ACTION ITEM: From the first line of the records down to the one that holds "Click the user", transcribe each line exactly and add nothing.

GIVEN INFORMATION:
╭──
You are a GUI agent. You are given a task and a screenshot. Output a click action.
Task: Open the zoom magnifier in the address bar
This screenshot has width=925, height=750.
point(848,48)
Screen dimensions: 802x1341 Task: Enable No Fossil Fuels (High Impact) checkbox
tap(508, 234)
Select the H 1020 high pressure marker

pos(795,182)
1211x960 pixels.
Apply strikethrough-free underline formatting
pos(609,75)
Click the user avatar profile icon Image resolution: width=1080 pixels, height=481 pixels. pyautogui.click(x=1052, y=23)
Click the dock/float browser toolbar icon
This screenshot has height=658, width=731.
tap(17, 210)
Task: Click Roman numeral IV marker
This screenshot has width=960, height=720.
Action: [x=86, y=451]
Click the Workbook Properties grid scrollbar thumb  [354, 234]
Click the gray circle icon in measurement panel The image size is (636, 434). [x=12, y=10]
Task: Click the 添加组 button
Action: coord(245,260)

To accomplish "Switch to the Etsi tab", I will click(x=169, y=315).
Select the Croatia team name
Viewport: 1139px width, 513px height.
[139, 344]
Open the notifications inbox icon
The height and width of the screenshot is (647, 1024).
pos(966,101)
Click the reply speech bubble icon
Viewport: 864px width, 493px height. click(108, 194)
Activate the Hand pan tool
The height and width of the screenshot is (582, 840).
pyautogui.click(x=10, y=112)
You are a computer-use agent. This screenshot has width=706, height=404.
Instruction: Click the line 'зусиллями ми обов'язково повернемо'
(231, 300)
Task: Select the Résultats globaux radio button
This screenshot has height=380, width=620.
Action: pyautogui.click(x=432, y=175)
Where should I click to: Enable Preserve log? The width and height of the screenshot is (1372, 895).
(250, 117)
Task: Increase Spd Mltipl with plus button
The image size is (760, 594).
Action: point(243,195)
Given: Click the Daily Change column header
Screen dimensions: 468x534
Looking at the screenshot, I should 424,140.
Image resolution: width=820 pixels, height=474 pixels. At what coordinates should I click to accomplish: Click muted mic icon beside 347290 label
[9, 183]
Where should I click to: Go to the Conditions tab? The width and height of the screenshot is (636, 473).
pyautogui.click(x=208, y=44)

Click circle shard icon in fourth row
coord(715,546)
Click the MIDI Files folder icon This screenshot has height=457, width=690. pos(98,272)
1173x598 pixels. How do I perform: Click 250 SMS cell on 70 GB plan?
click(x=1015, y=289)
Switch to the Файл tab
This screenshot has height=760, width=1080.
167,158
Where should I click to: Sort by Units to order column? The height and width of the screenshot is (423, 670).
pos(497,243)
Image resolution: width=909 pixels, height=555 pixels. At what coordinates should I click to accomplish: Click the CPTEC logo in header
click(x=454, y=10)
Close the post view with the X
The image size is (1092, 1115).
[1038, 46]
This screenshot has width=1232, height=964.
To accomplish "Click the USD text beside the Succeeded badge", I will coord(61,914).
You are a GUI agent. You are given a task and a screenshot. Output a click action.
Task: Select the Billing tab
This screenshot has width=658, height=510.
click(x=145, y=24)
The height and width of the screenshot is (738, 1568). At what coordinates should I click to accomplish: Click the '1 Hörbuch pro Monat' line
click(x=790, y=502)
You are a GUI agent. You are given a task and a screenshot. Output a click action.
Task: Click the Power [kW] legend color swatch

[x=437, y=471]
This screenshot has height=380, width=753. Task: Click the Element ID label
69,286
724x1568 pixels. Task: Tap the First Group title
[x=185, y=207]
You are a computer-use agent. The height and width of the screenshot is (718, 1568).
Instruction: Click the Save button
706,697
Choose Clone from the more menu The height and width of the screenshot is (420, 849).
╰──
RESPONSE AREA:
You are a GUI agent. You are given a task and a screenshot. Output a click action.
Task: Open the zoom magnifier in the address bar
This screenshot has width=925, height=750.
point(848,48)
Screen dimensions: 802x1341 Task: Enable No Fossil Fuels (High Impact) checkbox
tap(508, 234)
Select the H 1020 high pressure marker

pos(795,182)
1211x960 pixels.
Apply strikethrough-free underline formatting
pos(609,75)
Click the user avatar profile icon Image resolution: width=1080 pixels, height=481 pixels. pyautogui.click(x=1052, y=23)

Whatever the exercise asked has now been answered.